Reference: Community Contributions
These symbols were shared by contributors like Bann3r (Japanese EagleCrew modder), david1337hax, Amethyst, and others. They extracted many PUA codes from PlayStation firmware or fonts. While they haven’t detailed exactly how, their public tools include working PSN/PS4/PS5 icon codes.
These symbols appear on sites like PSXHAX as raw codes such as
or
. You can test them directly by placing them in PSN party names, profile bios, or other editable UI sections.
My Plan
This blog will track my step-by-step research into PS5 PUA symbols. I don’t have a PS4 or deep coding skills, so I’ll focus on methodical testing and documentation.
Steps:
- Collect all known symbols from sources like PSNTools, Amethyst’s lists, and PSXHAX. Remove duplicates to create a master list.

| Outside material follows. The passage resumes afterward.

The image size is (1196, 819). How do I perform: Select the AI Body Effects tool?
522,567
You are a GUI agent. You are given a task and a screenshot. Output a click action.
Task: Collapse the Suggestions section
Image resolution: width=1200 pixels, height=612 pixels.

- Analyze patterns in the master list, focusing on which Unicode planes are used (BMP, Plane 15, Plane 16).
- Identify which code ranges PlayStation actually uses.
- Create a prioritized list of likely PS5 PUA symbols based on patterns.
- Test symbols on burner PSN accounts to see which render properly.
Daily Log Format
Each day, I will log:
- The date of the session
- What I worked on (e.g., cleaning data, testing symbols)
- Unicode ranges tested (e.g., U+E000 to U+E050)
- Notes on which symbols showed correctly
- Observations about PlayStation’s character limits for bios or descriptions
Goals
- Compile and organize all known PSN private Unicode symbols in one place.
- Discover usage patterns in Unicode planes and code ranges.
- Identify and test new candidate symbols.
- Provide a clear reference for developers and community members.
- Document the process so others can replicate or build on it without advanced skills.
Deliverables (final blog)
- A clean master list of PSN-related PUA symbols with duplicates removed.
- Visual examples and Unicode points of symbols that work on PSN profiles.
- A report on which Unicode planes and ranges are in active use.
- An archive of daily logs showing research steps, test results, and character limit findings.
Why am I doing this?
I’m doing this for several reasons. I enjoy writing and researching. It’s a lot of manual work since I don’t have the necessary tools or coding skills yet, but I’m doing it for fun. Hopefully, it benefits others who are interested in PSN PUA symbols too.